What you are asked to do :: Beneath this instruction is a listing; print exactly the lines in it starting at the line that contains "Screenshot is 1132x2576." and going through the line that contains "Terms of Use (773, 2154)".

Task input ::

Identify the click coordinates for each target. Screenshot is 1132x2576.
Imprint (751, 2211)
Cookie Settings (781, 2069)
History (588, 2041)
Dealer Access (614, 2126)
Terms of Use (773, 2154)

* * *

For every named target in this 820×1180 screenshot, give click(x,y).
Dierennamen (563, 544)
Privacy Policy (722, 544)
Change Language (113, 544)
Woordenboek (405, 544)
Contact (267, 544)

...

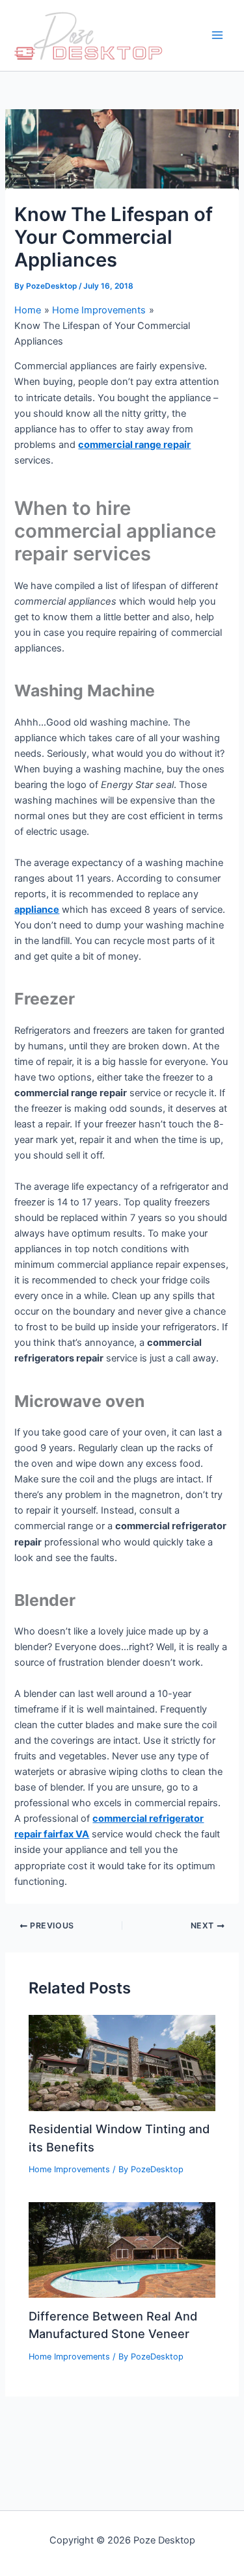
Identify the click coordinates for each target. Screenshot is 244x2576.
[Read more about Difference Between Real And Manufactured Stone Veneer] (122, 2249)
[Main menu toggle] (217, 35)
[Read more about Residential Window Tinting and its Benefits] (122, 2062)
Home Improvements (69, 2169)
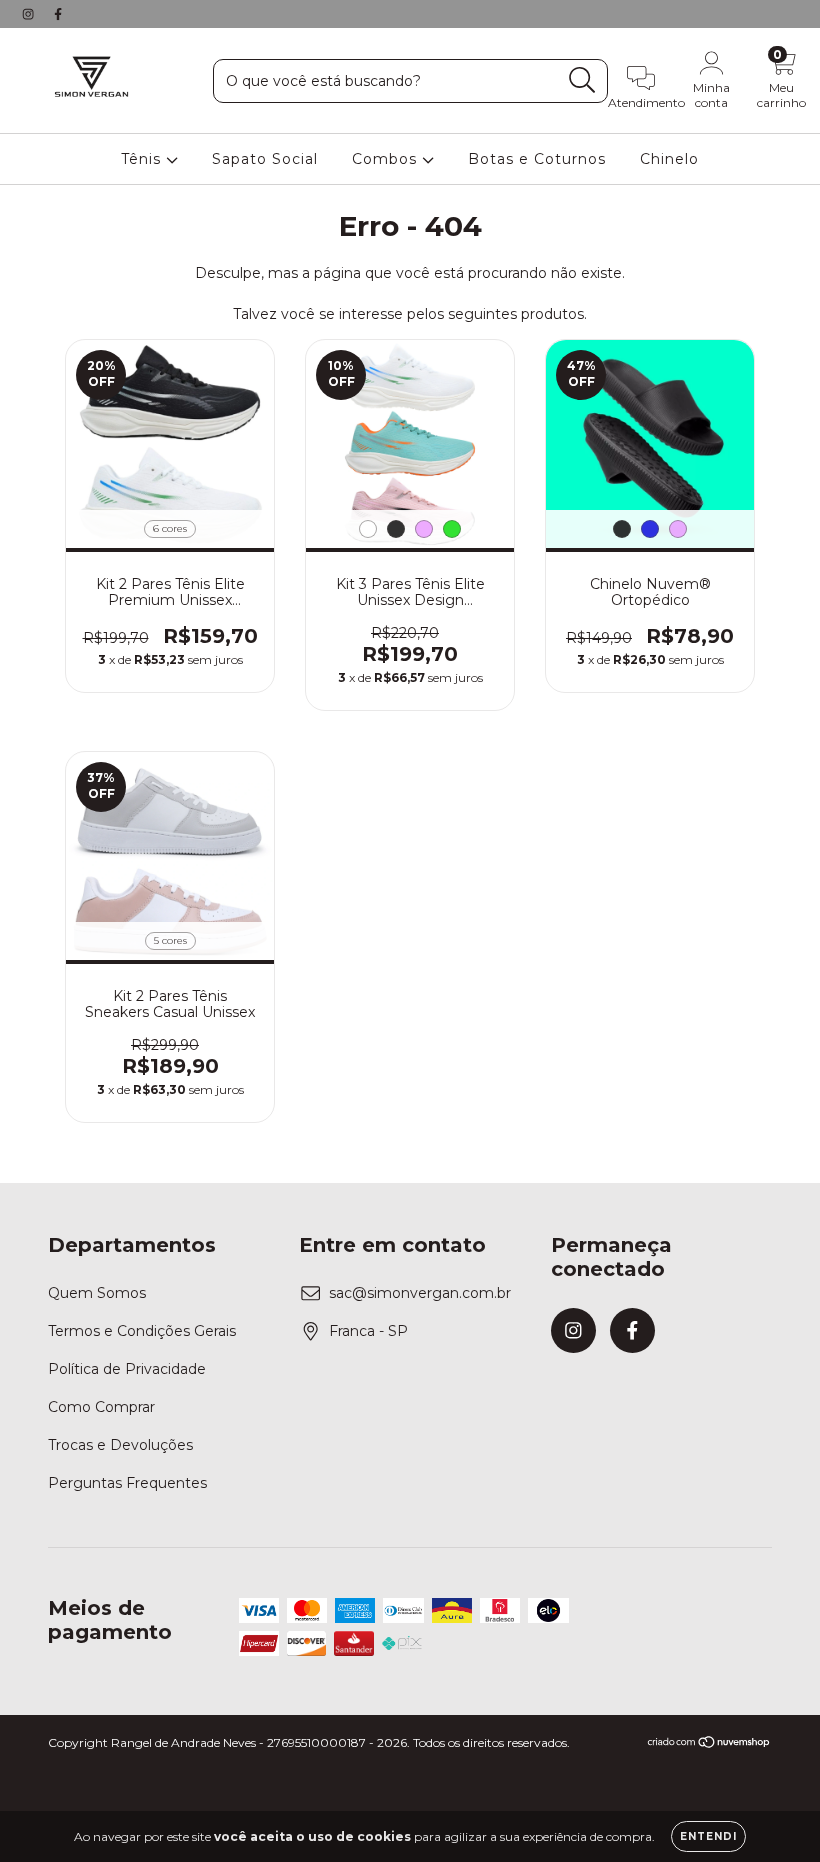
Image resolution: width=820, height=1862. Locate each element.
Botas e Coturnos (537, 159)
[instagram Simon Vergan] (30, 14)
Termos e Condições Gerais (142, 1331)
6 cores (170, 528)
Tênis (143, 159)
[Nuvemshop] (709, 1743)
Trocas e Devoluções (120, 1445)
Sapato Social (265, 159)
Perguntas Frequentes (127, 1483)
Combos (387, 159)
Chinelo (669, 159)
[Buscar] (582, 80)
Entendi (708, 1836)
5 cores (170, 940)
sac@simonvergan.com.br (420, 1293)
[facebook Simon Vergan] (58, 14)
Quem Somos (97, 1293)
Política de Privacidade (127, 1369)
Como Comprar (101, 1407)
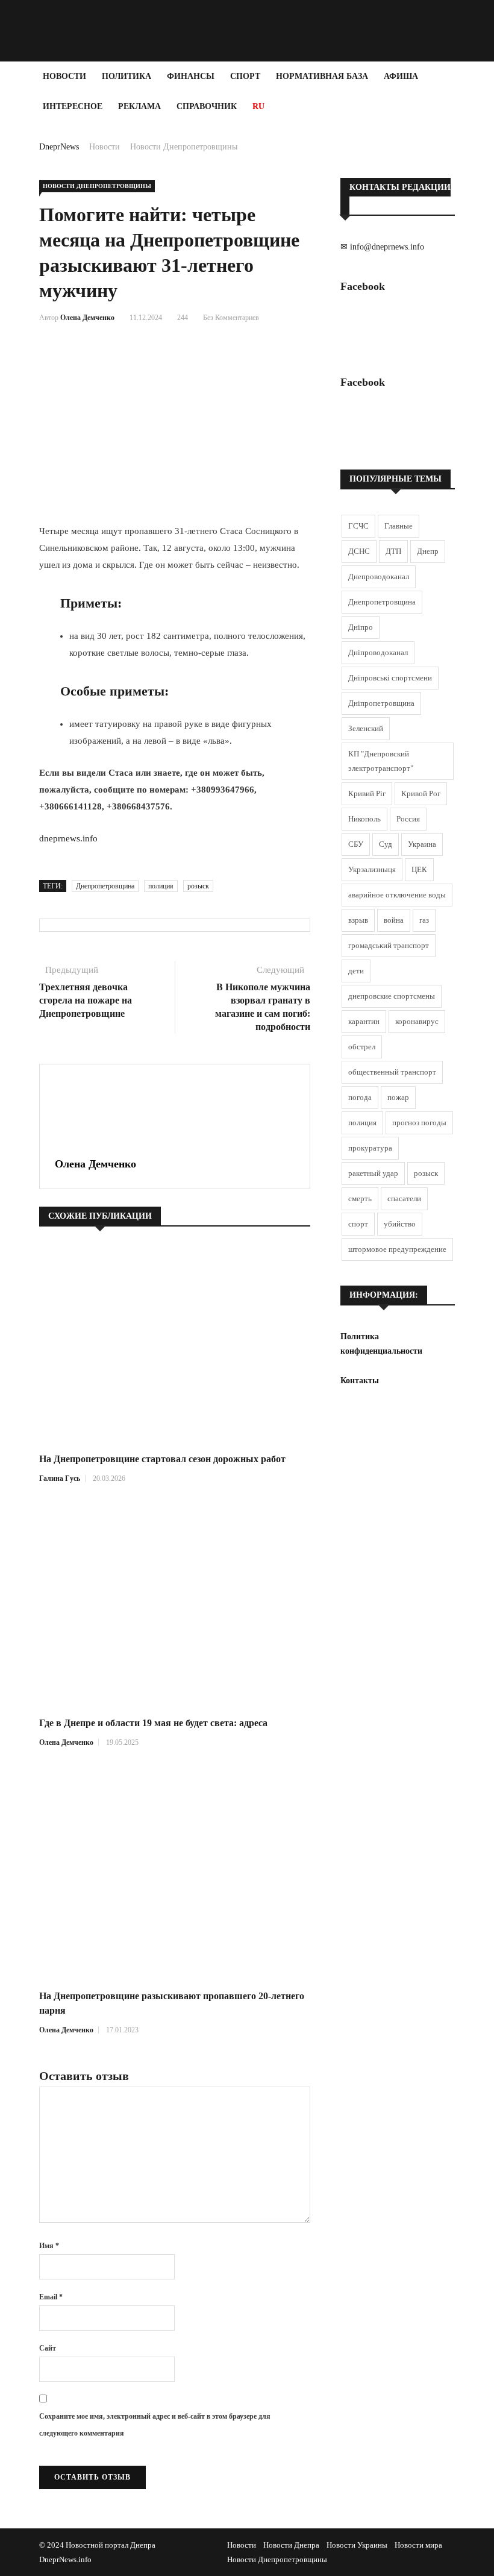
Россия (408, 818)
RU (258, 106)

Response to the task ::
Identify the click coordinates for each target. Screenshot is 1132x2576.
Imprint (751, 2211)
Cookie Settings (781, 2069)
History (588, 2041)
Dealer Access (614, 2126)
Terms of Use (773, 2154)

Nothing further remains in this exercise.